When this did not happen, the lump was removed six months after breastfeeding. At that time, it was found to be malignant.

Ms. Facey said her daughter had a choice between mastectomy (removal of the breast) and lumpectomy (removal of a lump in the breast). She chose the latter. However, months after, Ms. O'Connor started feeling ill and it was discovered that the cancer had spread to her lungs. She died at age 31.

This devastated her mother, who fell into a state of depression. Just as she was trying to pick up the pieces and move on, Ms. Facey was told she too had breast cancer.

"When I found out that I had breast cancer everything (my daughter's death) came back but I decided not to cry. I would say it was sobering to face reality," she said during an interview at her daughter's home in Drax Hall, St. Ann.

She went ahead and did the mastectomy. Just before her operation, Ms. Facey said she went to the bathroom, looked at her breast and said:

"Breast, we are going to part company today. you helped me with my six children, and you made me look good, but we have to part."

A jovial Ms. Facey, who celebrates her birthday today, added:

"I am alive and I am so glad. I am going to enjoy it till I die."

She said survival was not possible without the unwavering support of her children and members of her former church in St. Mary.

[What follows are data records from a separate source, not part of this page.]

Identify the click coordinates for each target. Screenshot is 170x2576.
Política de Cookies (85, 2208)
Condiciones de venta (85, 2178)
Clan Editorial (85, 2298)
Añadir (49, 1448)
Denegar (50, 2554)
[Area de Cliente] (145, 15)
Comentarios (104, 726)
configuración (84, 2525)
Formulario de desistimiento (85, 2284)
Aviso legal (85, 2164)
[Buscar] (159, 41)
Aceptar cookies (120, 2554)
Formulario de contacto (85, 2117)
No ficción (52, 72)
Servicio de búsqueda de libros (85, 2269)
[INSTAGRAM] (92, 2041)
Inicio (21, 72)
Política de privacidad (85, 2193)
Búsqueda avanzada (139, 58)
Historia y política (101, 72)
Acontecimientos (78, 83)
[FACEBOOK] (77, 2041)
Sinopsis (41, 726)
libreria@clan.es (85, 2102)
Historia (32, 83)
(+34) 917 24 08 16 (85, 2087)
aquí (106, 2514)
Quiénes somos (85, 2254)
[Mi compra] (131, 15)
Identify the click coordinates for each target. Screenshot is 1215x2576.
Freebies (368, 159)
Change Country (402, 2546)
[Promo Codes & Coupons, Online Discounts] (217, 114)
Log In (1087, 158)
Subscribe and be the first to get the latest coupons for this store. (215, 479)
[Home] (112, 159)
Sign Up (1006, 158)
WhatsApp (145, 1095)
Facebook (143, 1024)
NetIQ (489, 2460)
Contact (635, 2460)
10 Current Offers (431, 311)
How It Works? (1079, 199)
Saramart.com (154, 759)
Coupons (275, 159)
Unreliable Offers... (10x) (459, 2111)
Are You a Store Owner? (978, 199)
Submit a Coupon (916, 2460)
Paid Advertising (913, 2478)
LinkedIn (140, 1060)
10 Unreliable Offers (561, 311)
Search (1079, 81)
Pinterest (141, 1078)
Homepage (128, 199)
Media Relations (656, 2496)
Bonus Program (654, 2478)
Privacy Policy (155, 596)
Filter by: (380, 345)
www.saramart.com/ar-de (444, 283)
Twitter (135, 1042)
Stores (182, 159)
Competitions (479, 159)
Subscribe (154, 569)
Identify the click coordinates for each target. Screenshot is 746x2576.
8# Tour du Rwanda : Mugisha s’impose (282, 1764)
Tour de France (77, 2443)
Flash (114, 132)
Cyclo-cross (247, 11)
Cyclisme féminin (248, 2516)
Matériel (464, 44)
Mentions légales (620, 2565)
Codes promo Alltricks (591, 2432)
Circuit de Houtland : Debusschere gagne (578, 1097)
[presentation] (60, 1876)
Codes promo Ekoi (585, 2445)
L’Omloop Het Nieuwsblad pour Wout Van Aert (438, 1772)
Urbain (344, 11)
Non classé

Ms. Facey has turned her negative experiences into positives. Currently, she is the main counsellor of Women at Real Risk (WARR), a breast cancer support group based in her hometown of Highgate, St. Mary. The group has reached out to more than 70 breast cancer survivors since its inception in 2001.

Statistics reveal that there are about 46 new cancer cases per 100,000 of the population each year.

But what gives Ms. Facey, a member of the Family Church on the Rock in St. Ann, the drive to reach out?

"I don't know, but I just can't sit down there and do nothing, and getting this opportunity to go out there and talk to people has helped me to know that I am helping somebody," she said.

October was recognised as Breast Cancer Awareness Month, but Ms. Facey believes not enough is being done to heighten public awareness.

She suggested that the awareness period should be year-long, and urged Government to move speedily to make the drug for breast cancer survivors more affordable.